The only thing I could think of, the only times I’ve been truly convinced to change my stance on any particular subject, is by example. Lived and living example. That’s what changes hearts and minds.

How could this work?

First off, we should realize the difference between venting and convincing. A lot of political discourse, perhaps as much as ninety percent, I’d venture to say, is venting. Venting involves a whole slew of elements, such as mischaracterization, name-calling, exaggeration, and various crows of self-superiority of intellectual or emotional natures.

That does not interest me.

One of the examples I’m thinking of, first and foremost, is Jesus Christ. Reading His life story in the gospels for the first time on my own, that springtide of 1992, changed me. Fundamentally changed me. Currently, the examples of some fine men in the Catholic Church are cementing that change.

But it does not have to be entirely big-picture, this “example over argument” angle of the art of persuasion. It can work in politics, too. The very next example I thought of is Lincoln. Now, I’m no expert on the sixteenth president, and I know that there are huge chunks of mythology built up around him. In reality he did do some legitimately ambivalent things. But one phrase associated to him has always stuck with me:

If you would win a man to your cause, first convince him that you are his sincere friend.

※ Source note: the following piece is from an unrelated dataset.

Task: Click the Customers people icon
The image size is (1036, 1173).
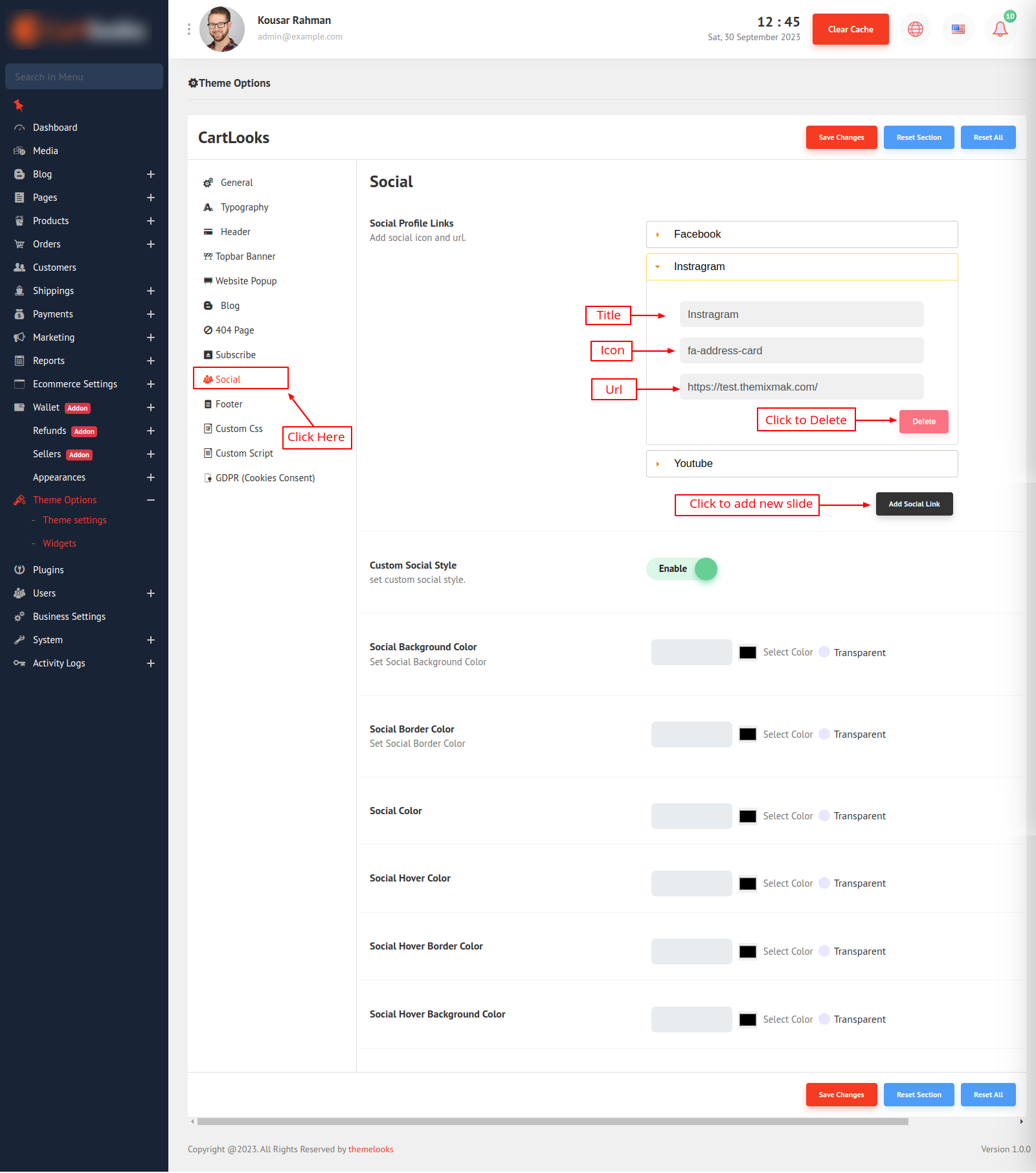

Then I remembered those Dale Carnegie books I read a thousand years ago. If you want to make a friend:

Never criticize, condemn, or complain.

The basic strength to any attempt at convincing has to be the strength of the cause you are promoting. You must take your egotistical self out of it, you must take your objectified listener out of it, and like a proud yet nervous parent watching his child toddle on two shaky legs the first time, you must leave the idea to do battle in your listener’s mind.

That’s the only way.

***

Did I make any sense here?

I’m not sure I did … maybe I need to think out this whole darn subject a little bit more.